Présent dans 6 villes, le groupe souhaite élargir son réseau et prospecte actuellement pour s’installer à Tanger et à Oujda. L’idée d’une hypothétique sortie en Afrique subsaharienne est en gestation. Pour le moment, EFET se contente de ses partenariats avec les universités de Saint-Etienne et Aix-en-Provence. Toutefois, le groupe dit se heurter à un problème de taille: l’accréditation des filières.
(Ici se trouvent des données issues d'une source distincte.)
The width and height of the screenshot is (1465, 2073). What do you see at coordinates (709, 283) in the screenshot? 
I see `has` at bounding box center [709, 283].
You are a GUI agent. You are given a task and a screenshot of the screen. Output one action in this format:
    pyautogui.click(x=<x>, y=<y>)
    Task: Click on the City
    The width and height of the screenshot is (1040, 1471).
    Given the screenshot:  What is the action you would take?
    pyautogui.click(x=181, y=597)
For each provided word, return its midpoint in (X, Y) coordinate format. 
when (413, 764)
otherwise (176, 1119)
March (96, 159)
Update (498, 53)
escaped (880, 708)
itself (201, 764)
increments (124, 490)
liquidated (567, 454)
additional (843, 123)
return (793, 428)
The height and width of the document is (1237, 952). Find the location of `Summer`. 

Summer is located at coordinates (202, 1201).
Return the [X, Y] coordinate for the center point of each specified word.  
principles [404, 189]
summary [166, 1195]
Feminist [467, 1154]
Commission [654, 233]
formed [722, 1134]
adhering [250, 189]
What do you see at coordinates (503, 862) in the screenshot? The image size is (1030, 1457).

La direction  déplore la lenteur et la complexité des procédures. «Etant un groupe d’écoles, il est anormal que pour lancer la même formation dans deux villes différentes, il nous faut deux demandes d’accréditation différentes, et attendre pendant 3 ans», s’indigne Loukili.

EFET améliore son programme d’échange

Un programme d’échange a été établi entre le groupe EFET et les universités de Marseille et de Saint-Etienne. Le partenariat permet aux professeurs étrangers de venir dispenser des cours de management durant tout un trimestre. Concernant les étudiants, ce sont les Français qui ont ouvert le bal des échanges l’année dernière. Le groupe a lancé les procédures pour favoriser les échanges dans les deux sens et pourrait même envisager des échanges avec des universités en Afrique subsaharienne.